Esses diálogos, certamente, promoveram a transposição cultural entre uma obra e
outra.
Essa transposição, no entanto, não demarcou, como então seria de se pensar, um
efeito de imutabilidade na evolução da literatura dramática; pelo contrário, contribuiu
para dinamizar o processo de evolução literária, uma vez que cada obra manteve sua
originalidade ao dialogar também com seu contexto histórico e social. Os dois últimos
capítulos deste trabalho bem evidenciam tanto essa evolução quanto esses diálogos
entre as obras e destas com seus contextos históricos e sociais.
Assim, apesar de a arte dramatúrgica ser configurada como ficção, ou como
denominou Bakhtin de gênero secundário, por seu caráter de elaboração, o
entrecruzamento de vozes extraídas da vida real, permeiam a essência da criação
artística. Esse entrecruzamento, que contribui para a denúncia que o autor faz da sua
108
realidade histórica e social, vem refratando a história da humanidade desde os
primórdios.
No entanto, o sentido de uma obra não fica preso apenas ao seu contexto.

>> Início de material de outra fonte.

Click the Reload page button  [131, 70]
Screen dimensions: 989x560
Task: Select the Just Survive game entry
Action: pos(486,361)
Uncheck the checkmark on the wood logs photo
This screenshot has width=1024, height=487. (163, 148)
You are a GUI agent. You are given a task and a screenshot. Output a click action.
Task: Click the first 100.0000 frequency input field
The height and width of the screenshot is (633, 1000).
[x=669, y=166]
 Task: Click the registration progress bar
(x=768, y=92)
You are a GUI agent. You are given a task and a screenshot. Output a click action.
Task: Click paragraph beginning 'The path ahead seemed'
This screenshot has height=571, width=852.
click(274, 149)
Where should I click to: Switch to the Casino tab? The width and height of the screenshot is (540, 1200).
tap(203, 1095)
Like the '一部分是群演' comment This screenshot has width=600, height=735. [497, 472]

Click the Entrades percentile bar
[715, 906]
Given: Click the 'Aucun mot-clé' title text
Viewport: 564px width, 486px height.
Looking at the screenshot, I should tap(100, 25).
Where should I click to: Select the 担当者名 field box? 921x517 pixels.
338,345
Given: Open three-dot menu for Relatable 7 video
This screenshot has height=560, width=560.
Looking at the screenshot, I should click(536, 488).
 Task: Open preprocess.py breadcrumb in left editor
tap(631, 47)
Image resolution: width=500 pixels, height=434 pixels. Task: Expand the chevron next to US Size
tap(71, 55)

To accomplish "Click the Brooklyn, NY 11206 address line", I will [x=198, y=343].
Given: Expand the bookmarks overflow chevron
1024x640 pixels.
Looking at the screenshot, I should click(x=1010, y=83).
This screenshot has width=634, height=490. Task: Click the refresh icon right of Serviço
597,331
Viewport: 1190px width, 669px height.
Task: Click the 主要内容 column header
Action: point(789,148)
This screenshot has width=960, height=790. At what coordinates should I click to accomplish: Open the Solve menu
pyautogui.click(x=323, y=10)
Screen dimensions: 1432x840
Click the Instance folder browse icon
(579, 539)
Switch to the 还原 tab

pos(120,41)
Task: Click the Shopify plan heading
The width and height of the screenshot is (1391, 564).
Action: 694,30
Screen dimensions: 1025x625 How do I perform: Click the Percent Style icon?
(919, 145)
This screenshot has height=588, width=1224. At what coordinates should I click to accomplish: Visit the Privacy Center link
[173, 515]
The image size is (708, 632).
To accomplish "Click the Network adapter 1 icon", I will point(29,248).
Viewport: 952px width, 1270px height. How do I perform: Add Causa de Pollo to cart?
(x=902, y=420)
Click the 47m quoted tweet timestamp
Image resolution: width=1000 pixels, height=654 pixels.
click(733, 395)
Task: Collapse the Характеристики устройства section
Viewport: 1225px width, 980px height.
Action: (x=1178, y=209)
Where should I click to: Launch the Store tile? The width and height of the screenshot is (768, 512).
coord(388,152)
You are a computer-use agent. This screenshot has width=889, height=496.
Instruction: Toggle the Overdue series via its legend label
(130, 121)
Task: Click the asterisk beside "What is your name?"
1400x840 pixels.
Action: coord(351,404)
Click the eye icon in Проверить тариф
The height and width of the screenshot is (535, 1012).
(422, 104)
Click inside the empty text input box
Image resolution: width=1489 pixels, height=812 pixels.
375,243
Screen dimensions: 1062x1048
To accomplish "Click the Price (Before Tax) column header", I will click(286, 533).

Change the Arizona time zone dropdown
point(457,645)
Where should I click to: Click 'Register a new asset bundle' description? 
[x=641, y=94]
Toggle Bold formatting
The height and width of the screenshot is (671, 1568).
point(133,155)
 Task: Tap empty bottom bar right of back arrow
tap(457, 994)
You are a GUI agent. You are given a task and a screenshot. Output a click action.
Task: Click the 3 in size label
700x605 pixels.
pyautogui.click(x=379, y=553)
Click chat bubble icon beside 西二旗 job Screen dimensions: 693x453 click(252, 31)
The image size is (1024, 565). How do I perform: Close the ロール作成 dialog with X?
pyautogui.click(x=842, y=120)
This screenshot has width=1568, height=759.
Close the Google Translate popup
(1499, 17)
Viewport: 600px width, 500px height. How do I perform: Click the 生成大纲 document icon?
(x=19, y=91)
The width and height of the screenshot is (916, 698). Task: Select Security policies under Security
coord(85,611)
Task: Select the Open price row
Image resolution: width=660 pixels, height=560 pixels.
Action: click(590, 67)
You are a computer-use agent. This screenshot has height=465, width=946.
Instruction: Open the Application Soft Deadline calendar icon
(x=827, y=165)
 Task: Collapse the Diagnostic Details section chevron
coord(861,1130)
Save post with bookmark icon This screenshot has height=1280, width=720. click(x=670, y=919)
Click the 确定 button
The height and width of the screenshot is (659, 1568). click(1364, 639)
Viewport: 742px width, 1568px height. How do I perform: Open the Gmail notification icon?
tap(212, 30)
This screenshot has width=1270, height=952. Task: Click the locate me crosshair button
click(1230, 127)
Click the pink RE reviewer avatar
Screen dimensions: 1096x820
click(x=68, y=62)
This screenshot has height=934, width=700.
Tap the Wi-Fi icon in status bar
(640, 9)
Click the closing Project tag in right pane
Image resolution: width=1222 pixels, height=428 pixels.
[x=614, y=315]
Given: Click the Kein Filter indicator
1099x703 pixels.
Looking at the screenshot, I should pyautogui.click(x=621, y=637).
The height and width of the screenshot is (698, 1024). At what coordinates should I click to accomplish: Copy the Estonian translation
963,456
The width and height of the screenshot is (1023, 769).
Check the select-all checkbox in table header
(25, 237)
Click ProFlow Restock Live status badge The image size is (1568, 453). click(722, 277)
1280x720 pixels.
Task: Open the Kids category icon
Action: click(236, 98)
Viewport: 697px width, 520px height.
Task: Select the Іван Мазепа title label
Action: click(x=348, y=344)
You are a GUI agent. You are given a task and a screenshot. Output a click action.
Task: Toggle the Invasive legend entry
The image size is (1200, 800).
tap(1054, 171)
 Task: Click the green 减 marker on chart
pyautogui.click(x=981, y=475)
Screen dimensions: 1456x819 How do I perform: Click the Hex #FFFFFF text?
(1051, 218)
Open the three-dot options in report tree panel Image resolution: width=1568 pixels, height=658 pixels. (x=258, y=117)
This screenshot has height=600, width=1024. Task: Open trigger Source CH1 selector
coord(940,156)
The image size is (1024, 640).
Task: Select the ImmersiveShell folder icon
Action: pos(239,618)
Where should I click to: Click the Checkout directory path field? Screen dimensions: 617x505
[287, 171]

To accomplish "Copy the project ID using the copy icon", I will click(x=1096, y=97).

Primeiro, porque o autor pode resgatar também elementos e discursos de outros
contextos ou mesmo de outras obras - pela intertextualidade. Segundo, porque uma
obra exige interlocutores e estes também contribuem para configurar o diálogo
cultural. O diálogo entre a obra e seus interlocutores, certamente, acrescenta novos
sentidos à obra, que podem ou não estar de acordo com aqueles almejados no projeto
do autor. Cada obra literária recebe diferentes olhares em diferentes momentos e é
exatamente isso que propicia a transposição de tempo e espaço.